Justice

Here's How Latinos Are Fighting Back Against Donald Trump

January 28th 2016

Labor and immigration organizations around the country are hoping to naturalize tens of thousands of foreign-born residents and help them become U.S. citizens, ahead of an election in which they have a undeniably large stake, and a growing influence. 

As the 2016 election inches closer, the controversial political rhetoric of front-runner Republican candidate Donald Trump has progressed disproportionately by leaps and bounds. But by some measures, it is having the opposite effect.

Donald Trump and the Latino vote

According to a BuzzFeed News report, Latino voters, many who are foreign-born, are flocking to pivotal states to naturalize in order to vote — largely in reaction to the candidate's divisive rhetoric around immigration. In Nevada alone, according to BuzzFeed, labor and immigration rights organizations are pushing for 2,500 naturalizations in time for people to become U.S. citizens and register to vote. That's in addition to efforts to register 10,000 new voters.

Demonstrators at a 2014 Trump rallyFlickr/Jamelle Bouie - flickr.com

BuzzFeed reported similar aspirations lead by advocacy organizations across the country from Colorado to Florida. One prominent group, Mi Familia Vota, said that they have seen more people driven to naturalize specifically to vote against Donald Trump.

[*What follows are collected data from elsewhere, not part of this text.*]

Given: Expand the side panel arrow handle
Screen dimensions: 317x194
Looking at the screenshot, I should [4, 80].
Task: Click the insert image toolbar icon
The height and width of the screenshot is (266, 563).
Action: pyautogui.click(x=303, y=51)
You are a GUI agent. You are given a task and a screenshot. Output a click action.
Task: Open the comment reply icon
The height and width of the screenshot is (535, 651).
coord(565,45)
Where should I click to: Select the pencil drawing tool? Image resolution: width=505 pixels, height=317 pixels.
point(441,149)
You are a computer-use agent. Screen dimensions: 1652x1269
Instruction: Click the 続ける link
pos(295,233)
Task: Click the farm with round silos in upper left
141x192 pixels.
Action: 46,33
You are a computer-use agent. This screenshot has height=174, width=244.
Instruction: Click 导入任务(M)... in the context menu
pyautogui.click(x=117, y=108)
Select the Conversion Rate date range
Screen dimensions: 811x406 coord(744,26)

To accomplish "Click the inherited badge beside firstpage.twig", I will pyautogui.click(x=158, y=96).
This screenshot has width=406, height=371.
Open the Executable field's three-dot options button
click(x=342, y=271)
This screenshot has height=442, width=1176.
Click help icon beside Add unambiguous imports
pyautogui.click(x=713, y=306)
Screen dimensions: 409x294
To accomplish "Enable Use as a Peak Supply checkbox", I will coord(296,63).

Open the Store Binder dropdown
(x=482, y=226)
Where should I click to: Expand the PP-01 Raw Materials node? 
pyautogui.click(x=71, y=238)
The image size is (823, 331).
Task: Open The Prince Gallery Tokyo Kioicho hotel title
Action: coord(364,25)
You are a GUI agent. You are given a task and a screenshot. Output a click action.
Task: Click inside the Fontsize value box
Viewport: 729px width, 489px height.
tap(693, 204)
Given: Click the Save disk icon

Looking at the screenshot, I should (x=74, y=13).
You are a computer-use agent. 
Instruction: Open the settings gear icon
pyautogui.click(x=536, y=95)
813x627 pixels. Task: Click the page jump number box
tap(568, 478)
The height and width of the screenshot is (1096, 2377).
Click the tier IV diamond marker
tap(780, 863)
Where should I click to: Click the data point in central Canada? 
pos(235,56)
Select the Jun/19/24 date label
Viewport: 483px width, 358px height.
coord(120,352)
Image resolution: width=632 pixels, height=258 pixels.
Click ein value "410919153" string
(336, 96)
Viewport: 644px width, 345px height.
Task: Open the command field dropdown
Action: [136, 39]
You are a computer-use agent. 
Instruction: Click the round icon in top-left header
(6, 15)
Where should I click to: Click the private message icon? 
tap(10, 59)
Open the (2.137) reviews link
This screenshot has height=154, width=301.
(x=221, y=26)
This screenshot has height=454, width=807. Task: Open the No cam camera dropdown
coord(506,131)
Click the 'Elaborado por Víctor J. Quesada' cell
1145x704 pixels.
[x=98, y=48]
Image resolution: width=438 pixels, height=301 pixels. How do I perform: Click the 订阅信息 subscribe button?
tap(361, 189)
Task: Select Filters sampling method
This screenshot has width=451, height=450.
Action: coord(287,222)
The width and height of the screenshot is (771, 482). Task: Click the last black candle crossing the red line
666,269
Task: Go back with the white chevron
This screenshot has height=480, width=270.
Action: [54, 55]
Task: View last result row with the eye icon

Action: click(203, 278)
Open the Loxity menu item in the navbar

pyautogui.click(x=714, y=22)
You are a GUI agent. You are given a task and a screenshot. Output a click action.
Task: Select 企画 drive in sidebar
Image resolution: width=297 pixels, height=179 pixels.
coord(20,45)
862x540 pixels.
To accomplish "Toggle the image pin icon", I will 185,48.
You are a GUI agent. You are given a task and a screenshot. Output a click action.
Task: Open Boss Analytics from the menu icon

The efforts of these organizations, propelled along by the businessman's brash rhetoric, could tap into a large pool of potential citizens and voters — more than half a million people in just four states, according to one estimation included in the report. Nationally, the number of eligible Hispanic voters this year is a record 27.3 million, according to a recent Pew study

Eligible Hispanic votersPew - pewhispanic.org

Eligible Hispanic voters represent an increasingly important voting demographic, especially in states such as Nevada, Colorado, and New Mexico — many of which tilt Republican when Latino voters don't turn out, and Democrat when they do. FiveThirtyEight points out that each of those states voted for George W. Bush in 2004, but President Barack Obama in 2008 and 2012. Other states are seeing an increase in potential Latino voters, too: in Florida, the Puerto Rican population is booming.

That's all at a time when the contentious GOP primary — driven largely by Trump's rhetoric — has driven minorities away from the party.

Protesters in July 2015Flickr/Elvert Barnes - flickr.com

How successful the effort to naturalize residents and register them to vote remains to be seen, though there are some logical indications. As BuzzFeed notes, political platforms that include support for harsh immigration policies have lead affected populations to register to vote — from a ballot measure restricting education access for undocumented children, to a surge in registered Latino voters during the rise of Arizona's anti-immigration sheriff Joe Arpaio (who this week endorsed Trump).

But early signs show that that sentiment only needs to be wrangled: In Iowa on Wednesday, Latino voters turned out to protest the candidate ahead of the pivotal Iowa caucus vote on Monday. "We want to turn his negativity into a positive for our community," Joe Enriquez Henry, an organizer with the League of United Latin American Citizens, told the Los Angeles Times.